Note: Because this query does not specify an ID Column Name, it will only work for small data. However, the NEW_ID column can be used as the ID Column if the query is for larger data.

  1. Click the Click to Make Query button to execute the query.

PostgreSQL

  1. Configuration:

jdbc_app_configs = '{"postgres": {"url": "jdbc:postgresql://localhost:5432/postgresdatabase", "jarpath": "/home/ubuntu/postgres-artifacts/postgres/Driver.jar", "classpath": "org.postgresql.Driver"}}'
  1. Sample Query:

  • Select postgres from the Select JDBC Connection dropdown menu.

  • JDBC Username: postgres_user

  • JDBC Password: pguserpassword

  • ID Column Name: id

  • Query:

SELECT * FROM loan_level WHERE LOAN_TYPE = 5 (selects all columns from table loan_level with column LOAN_TYPE containing value 5)
  1. Click the Click to Make Query button to execute the query.

Adding an Untested JDBC Driver

We encourage you to try out JDBC drivers that are not tested in house.

  1. Download the JDBC jar for your database.

  2. Move your JDBC jar file to a location that DAI can access.

  3. Modify the following config.toml settings.
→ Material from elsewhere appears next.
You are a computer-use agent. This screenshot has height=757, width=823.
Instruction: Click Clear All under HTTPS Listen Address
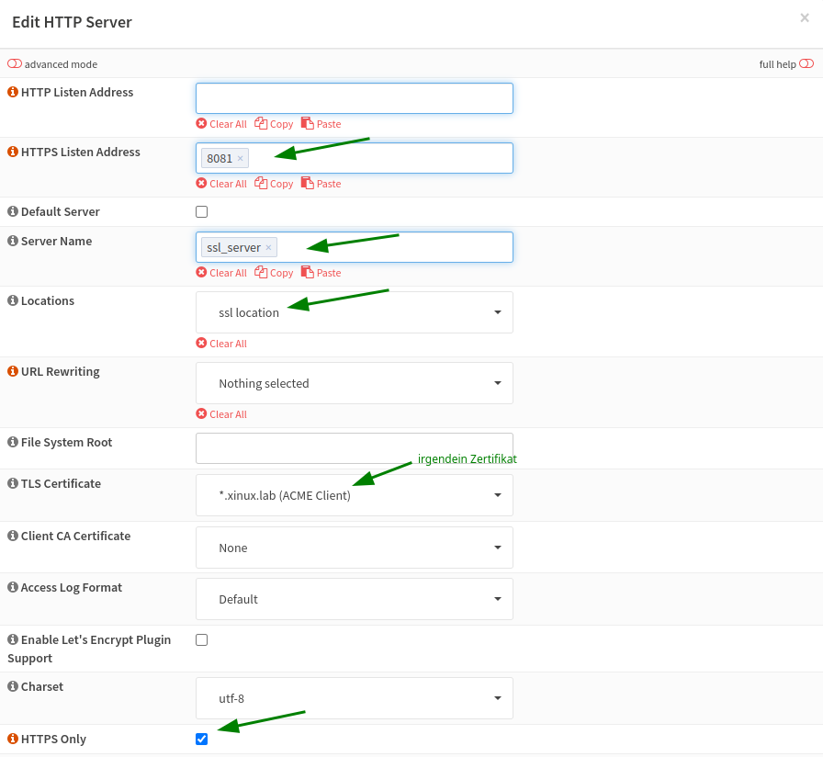coord(220,183)
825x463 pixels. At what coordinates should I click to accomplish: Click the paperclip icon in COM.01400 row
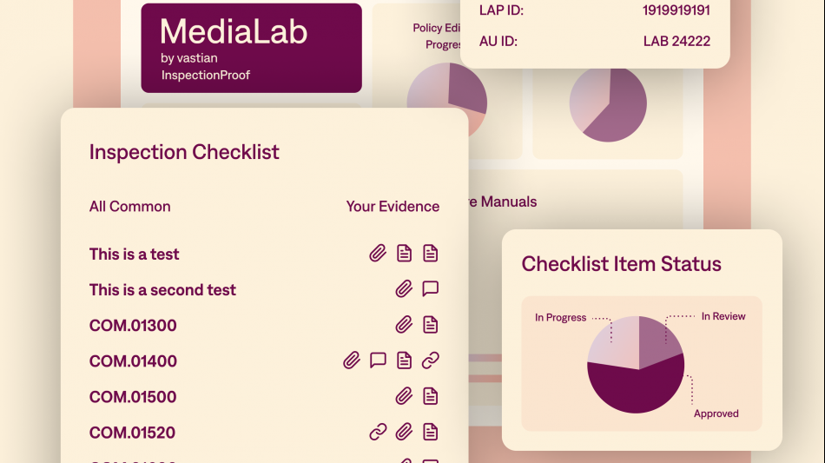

Note that these can also be specified as environment variables when starting Driverless AI in Docker:

# enable the JDBC file system
enabled_file_systems = "upload, file, hdfs, s3, recipe_file, jdbc"

# Configure the JDBC Connector.
# JSON/Dictionary String with multiple keys.
# Format as a single line without using carriage returns (the following example is formatted for readability).
# Use triple quotations to ensure that the text is read as a single string.
# Example:
jdbc_app_configs = """{"my_jdbc_database": {"url": "jdbc:my_jdbc_database://hostname:port/database",
                       "jarpath": "/path/to/my/jdbc/database.jar",
                       "classpath": "com.my.jdbc.Driver"}}"""

# optional extra jvm args for jdbc connector
jdbc_app_jvm_args = ""

# optional alternative classpath for jdbc connector
jdbc_app_classpath = ""
  1. Save the changes when you are done, then stop/restart Driverless AI.